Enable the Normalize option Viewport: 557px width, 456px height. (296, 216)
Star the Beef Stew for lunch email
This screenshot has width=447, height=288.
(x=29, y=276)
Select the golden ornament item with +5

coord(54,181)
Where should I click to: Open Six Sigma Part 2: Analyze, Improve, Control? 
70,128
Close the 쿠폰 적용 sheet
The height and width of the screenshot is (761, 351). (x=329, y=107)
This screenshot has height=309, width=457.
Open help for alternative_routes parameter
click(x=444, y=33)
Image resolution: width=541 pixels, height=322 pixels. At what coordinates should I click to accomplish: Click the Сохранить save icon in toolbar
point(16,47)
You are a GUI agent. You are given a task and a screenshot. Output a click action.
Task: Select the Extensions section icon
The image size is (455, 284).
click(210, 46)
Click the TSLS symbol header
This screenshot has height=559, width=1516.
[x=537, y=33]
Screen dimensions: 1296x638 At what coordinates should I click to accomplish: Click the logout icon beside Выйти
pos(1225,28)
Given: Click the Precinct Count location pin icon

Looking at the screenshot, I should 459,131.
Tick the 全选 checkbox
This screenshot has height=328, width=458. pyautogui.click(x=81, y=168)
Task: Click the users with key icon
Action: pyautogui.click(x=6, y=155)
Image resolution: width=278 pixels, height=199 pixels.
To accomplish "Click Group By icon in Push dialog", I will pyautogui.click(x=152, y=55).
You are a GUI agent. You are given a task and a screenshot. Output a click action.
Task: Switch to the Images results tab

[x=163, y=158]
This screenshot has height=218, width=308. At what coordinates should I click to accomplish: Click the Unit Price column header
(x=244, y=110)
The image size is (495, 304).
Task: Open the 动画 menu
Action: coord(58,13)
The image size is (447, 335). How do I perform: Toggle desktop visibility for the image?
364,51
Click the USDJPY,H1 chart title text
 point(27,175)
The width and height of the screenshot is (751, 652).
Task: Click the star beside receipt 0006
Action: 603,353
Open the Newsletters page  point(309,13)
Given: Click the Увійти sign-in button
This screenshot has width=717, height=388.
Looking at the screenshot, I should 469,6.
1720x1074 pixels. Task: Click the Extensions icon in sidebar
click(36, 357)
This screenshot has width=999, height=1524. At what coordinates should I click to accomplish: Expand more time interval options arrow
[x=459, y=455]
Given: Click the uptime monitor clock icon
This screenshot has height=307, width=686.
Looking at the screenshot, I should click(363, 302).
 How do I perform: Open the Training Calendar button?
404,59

### WHAT YOU NEED TO DO
Everything in the listing above should be printed again exactly.

### RESULT FOR THIS TASK
Enable the Normalize option Viewport: 557px width, 456px height. (296, 216)
Star the Beef Stew for lunch email
This screenshot has width=447, height=288.
(x=29, y=276)
Select the golden ornament item with +5

coord(54,181)
Where should I click to: Open Six Sigma Part 2: Analyze, Improve, Control? 
70,128
Close the 쿠폰 적용 sheet
The height and width of the screenshot is (761, 351). (x=329, y=107)
This screenshot has height=309, width=457.
Open help for alternative_routes parameter
click(x=444, y=33)
Image resolution: width=541 pixels, height=322 pixels. At what coordinates should I click to accomplish: Click the Сохранить save icon in toolbar
point(16,47)
You are a GUI agent. You are given a task and a screenshot. Output a click action.
Task: Select the Extensions section icon
The image size is (455, 284).
click(210, 46)
Click the TSLS symbol header
This screenshot has height=559, width=1516.
[x=537, y=33]
Screen dimensions: 1296x638 At what coordinates should I click to accomplish: Click the logout icon beside Выйти
pos(1225,28)
Given: Click the Precinct Count location pin icon

Looking at the screenshot, I should 459,131.
Tick the 全选 checkbox
This screenshot has height=328, width=458. pyautogui.click(x=81, y=168)
Task: Click the users with key icon
Action: pyautogui.click(x=6, y=155)
Image resolution: width=278 pixels, height=199 pixels.
To accomplish "Click Group By icon in Push dialog", I will pyautogui.click(x=152, y=55).
You are a GUI agent. You are given a task and a screenshot. Output a click action.
Task: Switch to the Images results tab

[x=163, y=158]
This screenshot has height=218, width=308. At what coordinates should I click to accomplish: Click the Unit Price column header
(x=244, y=110)
The image size is (495, 304).
Task: Open the 动画 menu
Action: coord(58,13)
The image size is (447, 335). How do I perform: Toggle desktop visibility for the image?
364,51
Click the USDJPY,H1 chart title text
 point(27,175)
The width and height of the screenshot is (751, 652).
Task: Click the star beside receipt 0006
Action: 603,353
Open the Newsletters page  point(309,13)
Given: Click the Увійти sign-in button
This screenshot has width=717, height=388.
Looking at the screenshot, I should 469,6.
1720x1074 pixels. Task: Click the Extensions icon in sidebar
click(36, 357)
This screenshot has width=999, height=1524. At what coordinates should I click to accomplish: Expand more time interval options arrow
[x=459, y=455]
Given: Click the uptime monitor clock icon
This screenshot has height=307, width=686.
Looking at the screenshot, I should click(363, 302).
 How do I perform: Open the Training Calendar button?
404,59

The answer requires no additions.